====== Available records
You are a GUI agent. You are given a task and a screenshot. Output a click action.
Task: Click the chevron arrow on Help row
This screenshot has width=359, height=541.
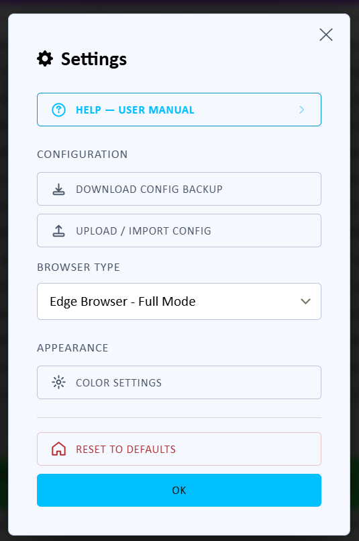click(x=302, y=110)
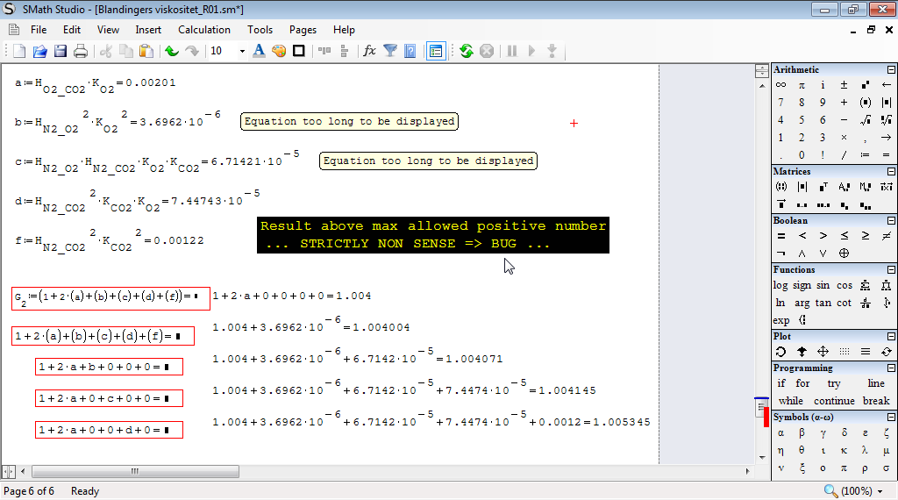The width and height of the screenshot is (898, 500).
Task: Click the background color palette icon
Action: click(279, 51)
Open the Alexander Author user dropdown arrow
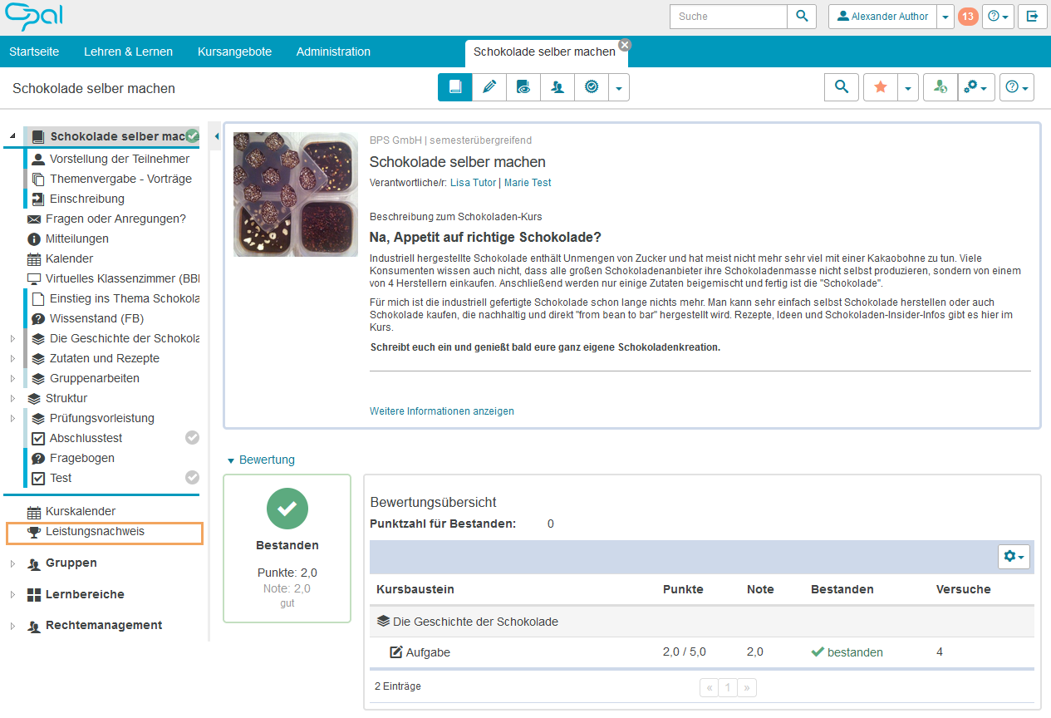Image resolution: width=1051 pixels, height=718 pixels. click(945, 17)
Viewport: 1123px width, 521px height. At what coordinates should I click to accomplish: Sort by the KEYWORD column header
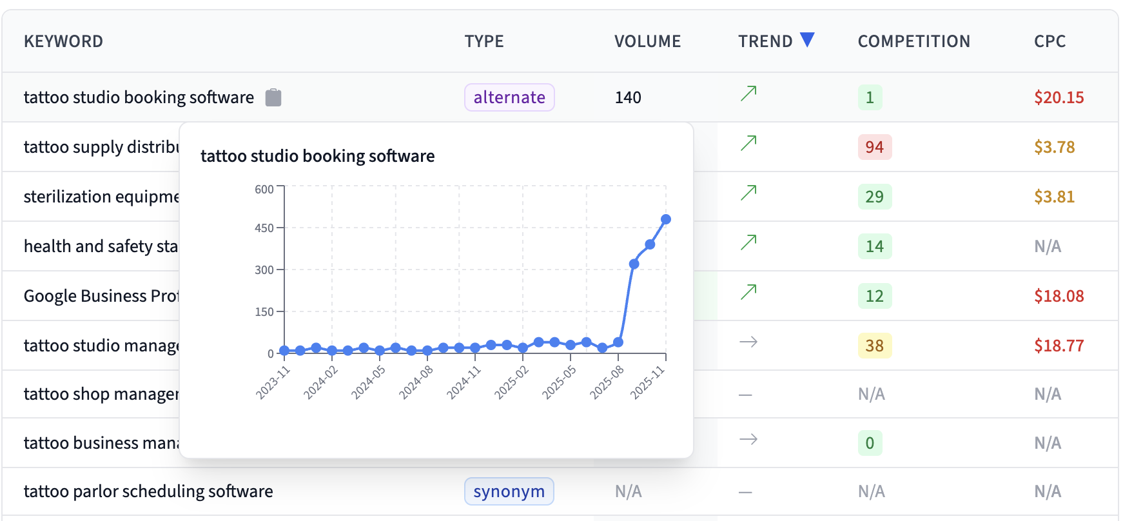click(63, 41)
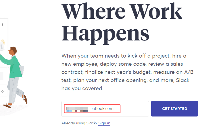Click the outlook.com text in email field
Image resolution: width=209 pixels, height=126 pixels.
pyautogui.click(x=102, y=109)
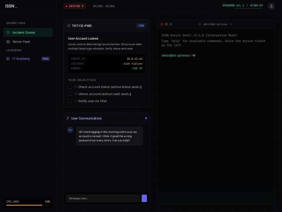This screenshot has height=212, width=282.
Task: Click the shield icon beside Incident Queue
Action: (8, 33)
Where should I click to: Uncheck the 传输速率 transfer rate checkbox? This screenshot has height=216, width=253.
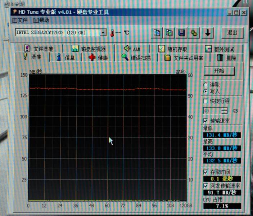pos(205,121)
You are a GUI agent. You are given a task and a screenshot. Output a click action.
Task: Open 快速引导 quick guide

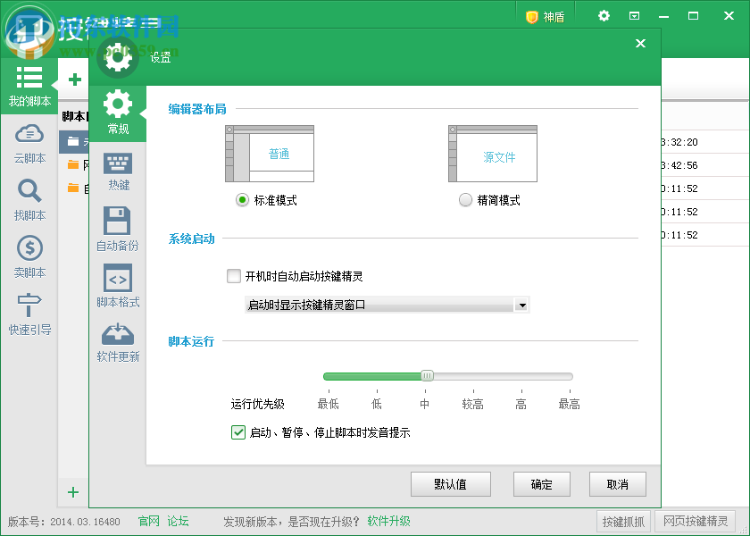[x=29, y=313]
============
Restate the whole listing above exactly, please, omitting every image.

You are a GUI agent. You are given a task and a screenshot. Output a click action.
Task: Click the chevron arrow on Help row
This screenshot has width=359, height=541.
click(x=302, y=110)
The width and height of the screenshot is (898, 500).
Task: Click the background color palette icon
Action: click(279, 51)
Open the Alexander Author user dropdown arrow
Image resolution: width=1051 pixels, height=718 pixels. click(945, 17)
Viewport: 1123px width, 521px height. At what coordinates should I click to accomplish: Sort by the KEYWORD column header
click(63, 41)
Click the outlook.com text in email field
Image resolution: width=209 pixels, height=126 pixels.
pyautogui.click(x=102, y=109)
This screenshot has height=212, width=282.
Task: Click the shield icon beside Incident Queue
Action: (8, 33)
Where should I click to: Uncheck the 传输速率 transfer rate checkbox? This screenshot has height=216, width=253.
pos(205,121)
You are a GUI agent. You are given a task and a screenshot. Output a click action.
Task: Open 快速引导 quick guide

[x=29, y=313]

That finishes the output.